Responsible for overseeing study conduct of preclinical efficacy and/or toxicology studies assigned by TFM within safety assessment. Responsible for protocols/study plans, coordinate with technical teams to allow appropriate execution of the study, including establishing study schedules, ensuring adequate Standard Operating Procedures are available and adhered to, oversees adequate data recording and reporting, and ensure regulatory requirements/expectations are met for the assigned study(ies). Overall interpretation of preclinical toxicity studies, evaluation and preparation of reports from the data collected during these studies, communication with sponsor representatives, initiating contact with potential clients will be required, Familiarity with study costs and impact of changes will be required. May be involved with development of new technologies/procedures.

QUALIFICATIONS:

• Education: Minimum of a Bachelor’s degree (BA/BS) or equivalent in Toxicology, Pharmacology, or related discipline. Prefer Master’s (MA/MS), Doctorate (PhD), PharmD, DVM, or MD degree or equivalent.
• Experience: 3-5 years related experience in a laboratory or scientific research environment. This position requires analytical thinking skills and a good understanding of scientific processes.
• An equivalent combination of education and experience may be accepted as a satisfactory substitute for the specific education and experience listed above.
• Certification/Licensure: None
• Other: Knowledge of Good Laboratory Practice (GLP) regulations. Familiar with scientific protocols and reports and all components required for completeness. Computer skills including MS Office software and database management. Working knowledge of Provantis and Business Objects systems. Strong organizational skills and attention to detail. Knowledge of medical terminology.

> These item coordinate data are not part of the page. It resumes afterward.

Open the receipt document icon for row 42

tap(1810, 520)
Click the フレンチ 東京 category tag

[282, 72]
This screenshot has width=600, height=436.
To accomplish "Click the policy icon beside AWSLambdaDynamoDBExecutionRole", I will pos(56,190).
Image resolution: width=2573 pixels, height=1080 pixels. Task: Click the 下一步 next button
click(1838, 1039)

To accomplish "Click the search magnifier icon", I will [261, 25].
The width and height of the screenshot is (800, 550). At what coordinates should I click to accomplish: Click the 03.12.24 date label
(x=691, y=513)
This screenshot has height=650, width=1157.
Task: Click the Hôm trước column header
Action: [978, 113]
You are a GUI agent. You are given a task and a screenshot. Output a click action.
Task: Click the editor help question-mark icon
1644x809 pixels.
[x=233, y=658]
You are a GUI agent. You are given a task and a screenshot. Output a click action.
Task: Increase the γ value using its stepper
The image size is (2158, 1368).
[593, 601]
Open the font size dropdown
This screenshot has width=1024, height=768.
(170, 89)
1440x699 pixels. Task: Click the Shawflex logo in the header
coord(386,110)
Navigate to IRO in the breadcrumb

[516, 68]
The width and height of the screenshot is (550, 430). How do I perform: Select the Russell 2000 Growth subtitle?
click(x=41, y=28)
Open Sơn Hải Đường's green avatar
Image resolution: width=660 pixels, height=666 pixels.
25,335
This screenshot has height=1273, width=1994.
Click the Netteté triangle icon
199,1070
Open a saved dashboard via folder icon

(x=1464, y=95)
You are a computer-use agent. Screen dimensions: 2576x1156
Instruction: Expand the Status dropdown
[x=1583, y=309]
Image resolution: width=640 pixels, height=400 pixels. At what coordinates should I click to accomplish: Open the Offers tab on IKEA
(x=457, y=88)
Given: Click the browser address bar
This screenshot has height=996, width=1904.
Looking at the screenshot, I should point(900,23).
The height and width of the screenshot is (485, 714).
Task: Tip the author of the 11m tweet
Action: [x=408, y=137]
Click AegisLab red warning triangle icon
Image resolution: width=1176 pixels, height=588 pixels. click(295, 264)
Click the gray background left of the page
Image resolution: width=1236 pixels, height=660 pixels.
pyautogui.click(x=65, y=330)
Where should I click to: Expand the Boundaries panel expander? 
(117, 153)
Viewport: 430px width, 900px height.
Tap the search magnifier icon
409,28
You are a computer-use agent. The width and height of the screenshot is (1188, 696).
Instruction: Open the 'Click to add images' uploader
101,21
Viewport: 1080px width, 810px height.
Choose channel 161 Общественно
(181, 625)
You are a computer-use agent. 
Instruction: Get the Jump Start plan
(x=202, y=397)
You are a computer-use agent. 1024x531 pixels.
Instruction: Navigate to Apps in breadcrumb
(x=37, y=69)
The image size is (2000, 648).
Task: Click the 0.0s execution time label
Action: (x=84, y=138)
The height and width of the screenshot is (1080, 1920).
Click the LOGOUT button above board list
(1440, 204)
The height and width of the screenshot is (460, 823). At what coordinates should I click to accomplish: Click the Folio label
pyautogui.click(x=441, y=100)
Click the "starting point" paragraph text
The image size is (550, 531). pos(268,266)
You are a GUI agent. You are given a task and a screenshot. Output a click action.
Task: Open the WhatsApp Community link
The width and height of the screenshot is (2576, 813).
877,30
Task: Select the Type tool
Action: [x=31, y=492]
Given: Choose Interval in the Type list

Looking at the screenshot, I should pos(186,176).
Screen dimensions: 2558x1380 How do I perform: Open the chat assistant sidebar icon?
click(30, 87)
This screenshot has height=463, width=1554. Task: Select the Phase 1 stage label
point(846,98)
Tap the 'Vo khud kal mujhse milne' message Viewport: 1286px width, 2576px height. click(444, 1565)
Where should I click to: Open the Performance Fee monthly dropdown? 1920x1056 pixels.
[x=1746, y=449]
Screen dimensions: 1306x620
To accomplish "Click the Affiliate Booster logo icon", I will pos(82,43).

• Function as an independent Study Director in accordance with the applicable Good Laboratory Practices (GLPs).
• Designs, writes, reviews and edits, as necessary, Study Plans, amendments and study schedules that define and schedule all study activities.
• Oversees and coordinates all aspects of study procedures, whether performed within the department or by service departments.
• Ensures that projects are performed according to Standard Operating Procedures and Good Laboratory Practice regulations and is aware of appropriate regulations, guidelines and guidance’s.
• Writes, reviews and edits, as necessary, draft or final reports that document all study related procedures and results.
• Prompt verbal or written communication with Sponsors on study related business.
• Understands regulations and GLP’s as they relate to primary area of focus.
• Understands the study process from proposal to report.
• Oversees and coordinates study conduct (protocol development, technical guidance, and reporting).
• Assists in study planning, scheduling, and execution under the supervision of Sr. Scientist(s)/Scientific Manager.
• Host client visits and telephone/video conferences with support/guidance from Sr. Scientist(s) as needed.
• Effectively communicates with internal and external clients in a manner that generates confidence and builds trust.
• Works on studies/programs of basic complexity.
• Basic knowledge of Quality Assurance (QA)/Quality Control (QC) process Interacts with veterinary staff, understands the IACUC process, and understands the Study Director role in animal welfare.
• Gains familiarity with overall project costs and communicates with the technical supervisor as well as the Scientific Manager on issues of staffing and equipment. May attend scientific meetings, conferences and training courses to enhance job and professional skills.